Pick out every line in the rows below that contains the string "Task", and copy each one.

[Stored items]
########################################
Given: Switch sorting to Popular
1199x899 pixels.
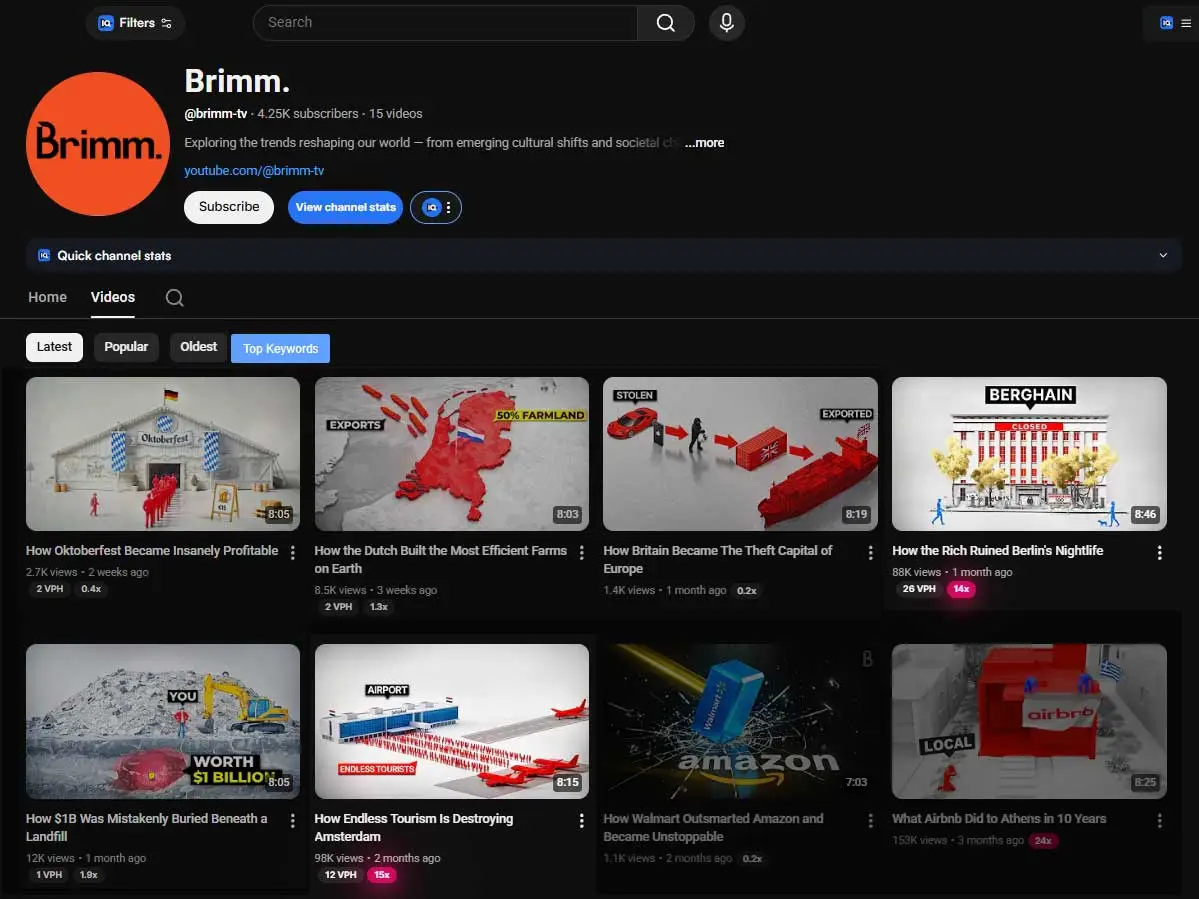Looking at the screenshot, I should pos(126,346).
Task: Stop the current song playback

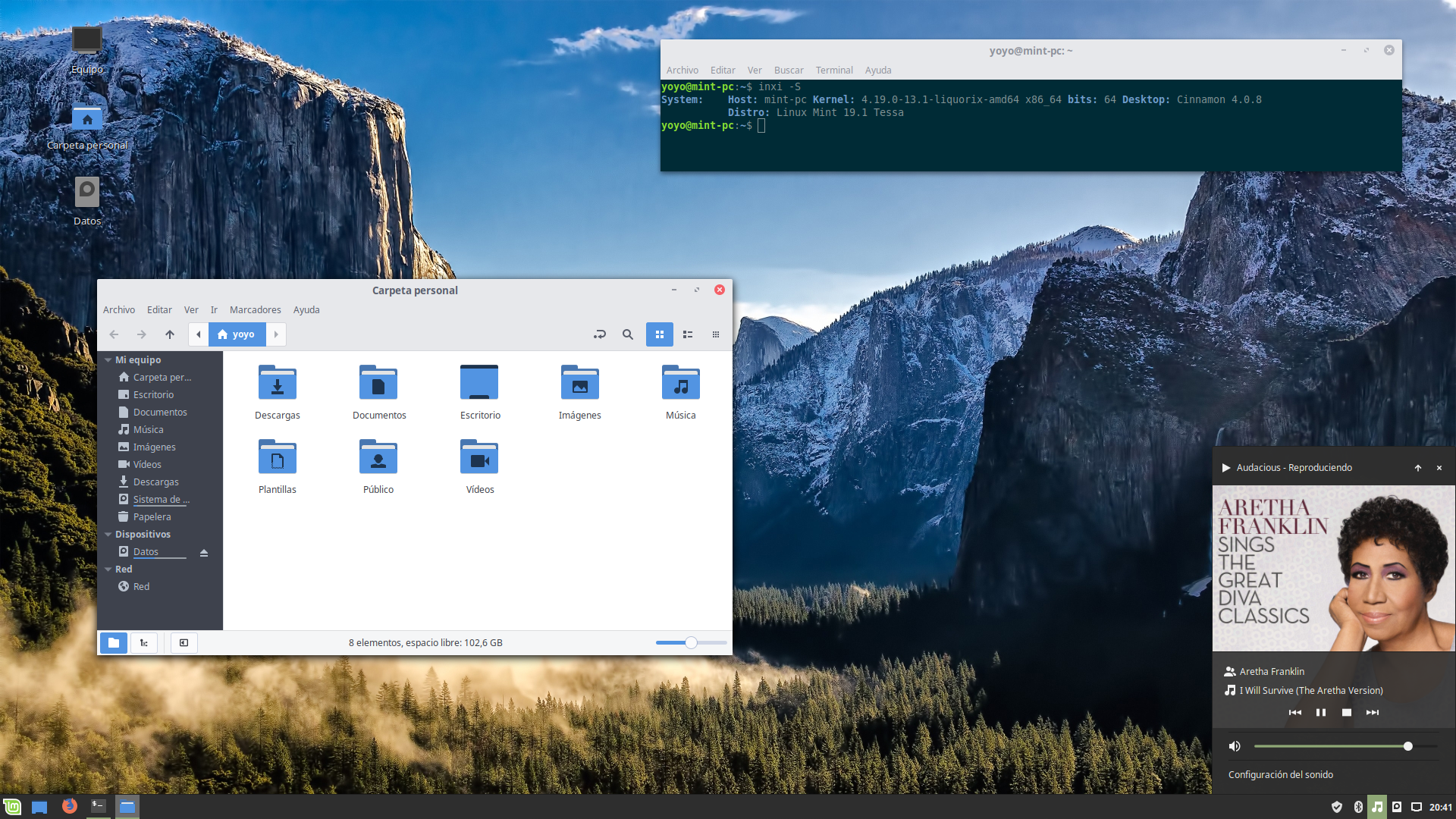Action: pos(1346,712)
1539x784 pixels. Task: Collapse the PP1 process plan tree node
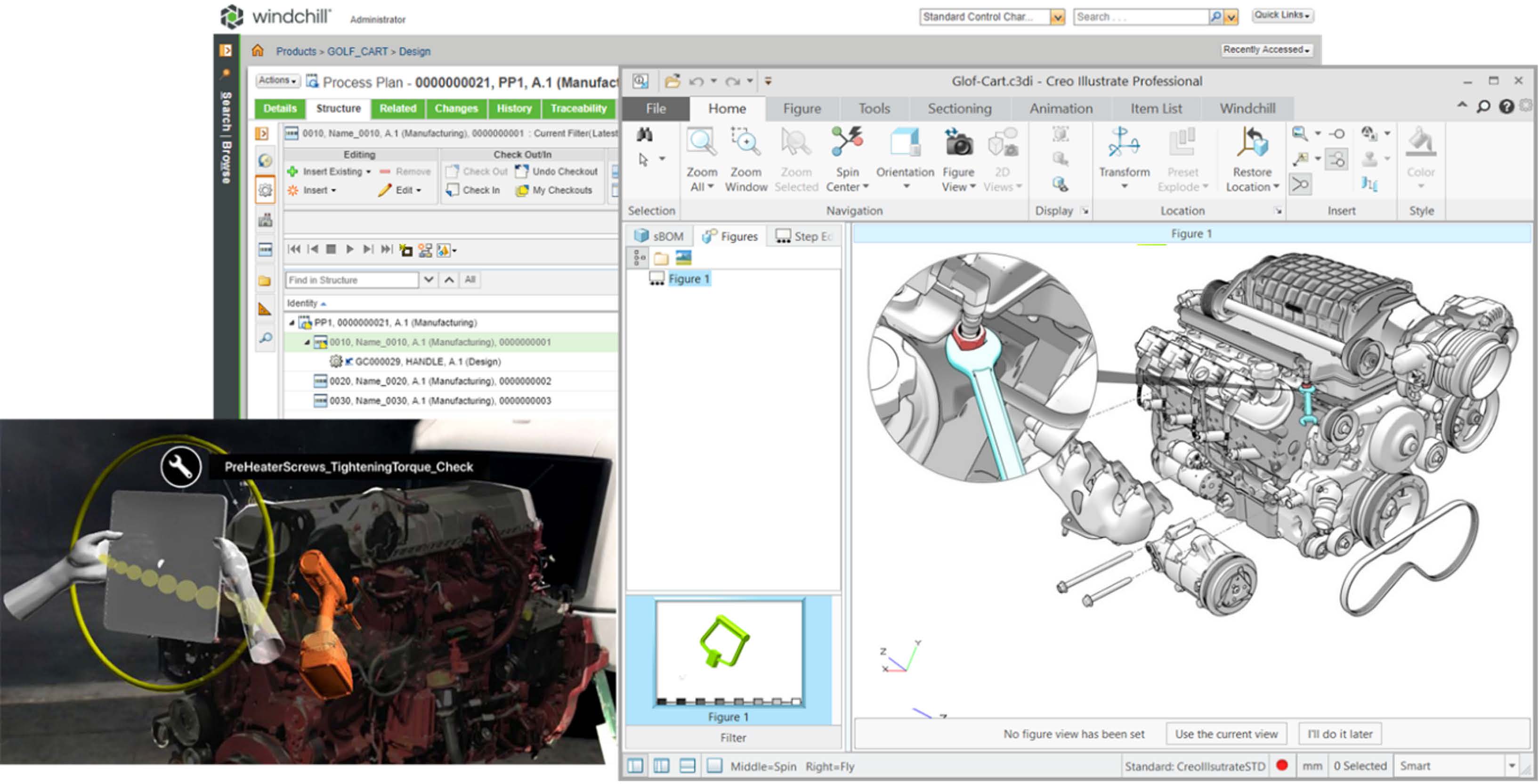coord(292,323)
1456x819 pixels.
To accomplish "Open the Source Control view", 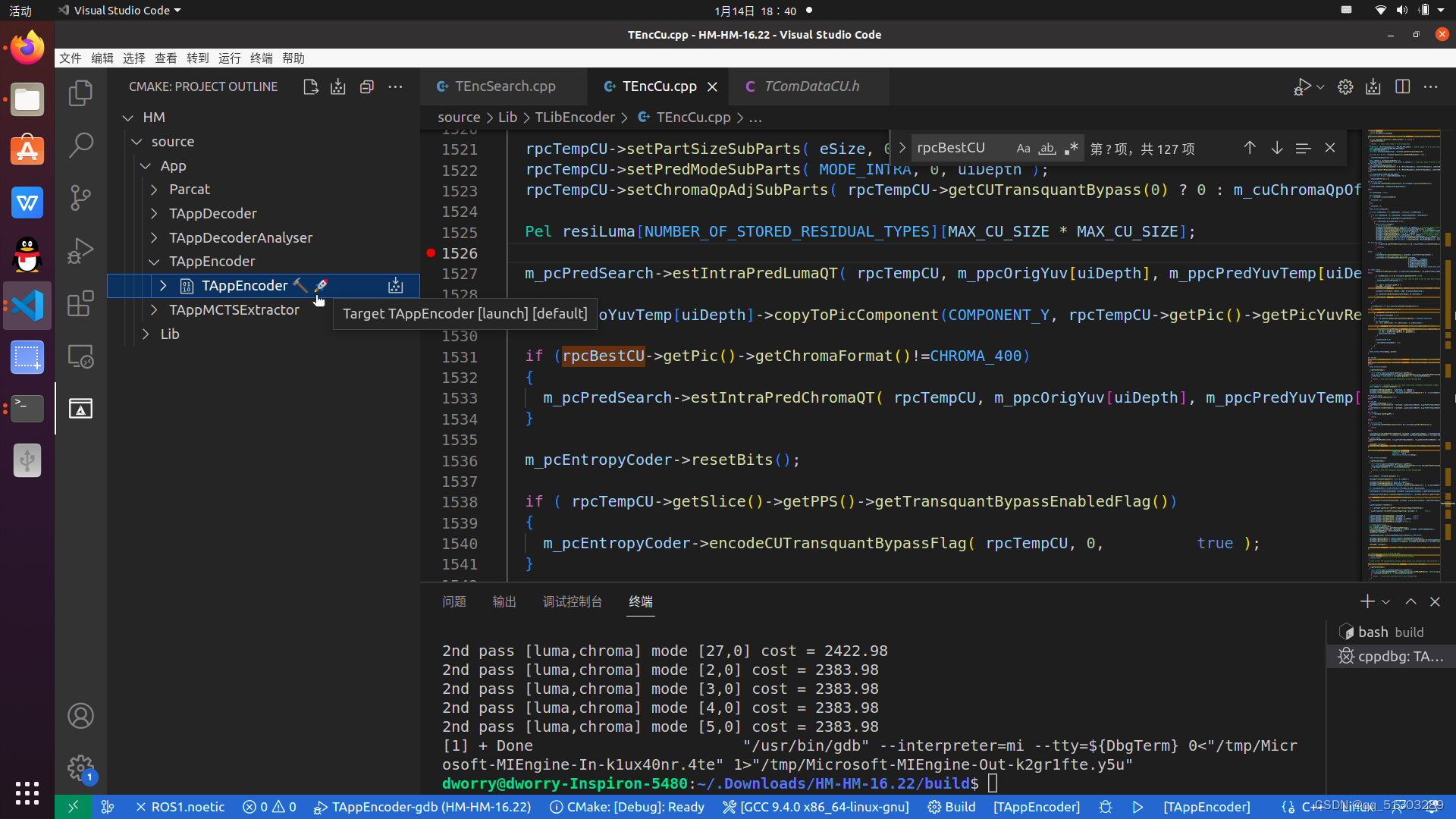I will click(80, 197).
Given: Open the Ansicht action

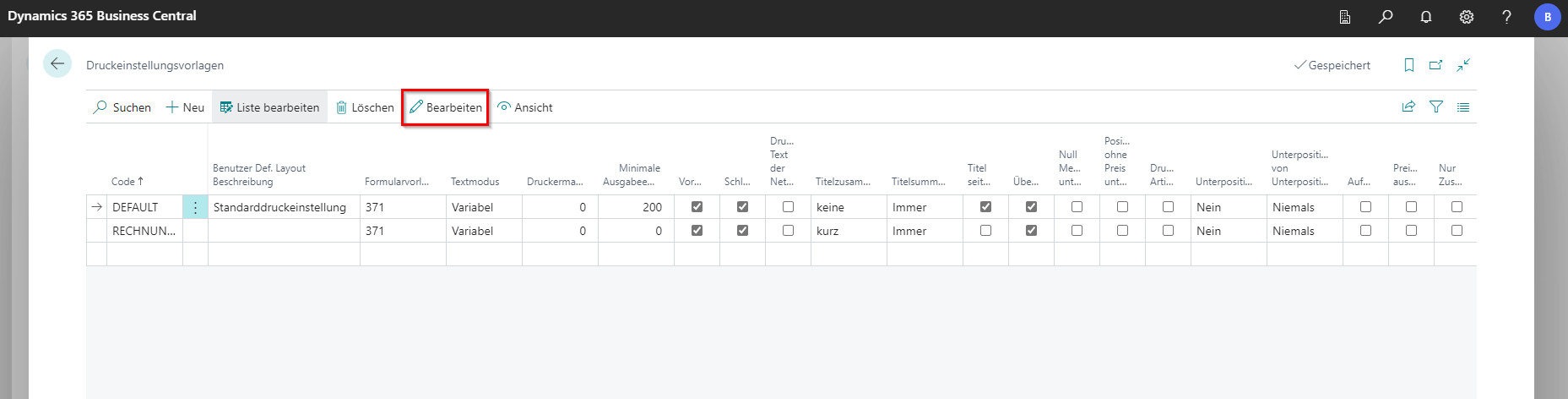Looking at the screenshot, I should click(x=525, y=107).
########################################
- _Expected answer_:
Task: Stop the current song playback
1539x784 pixels. Task: Collapse the PP1 process plan tree node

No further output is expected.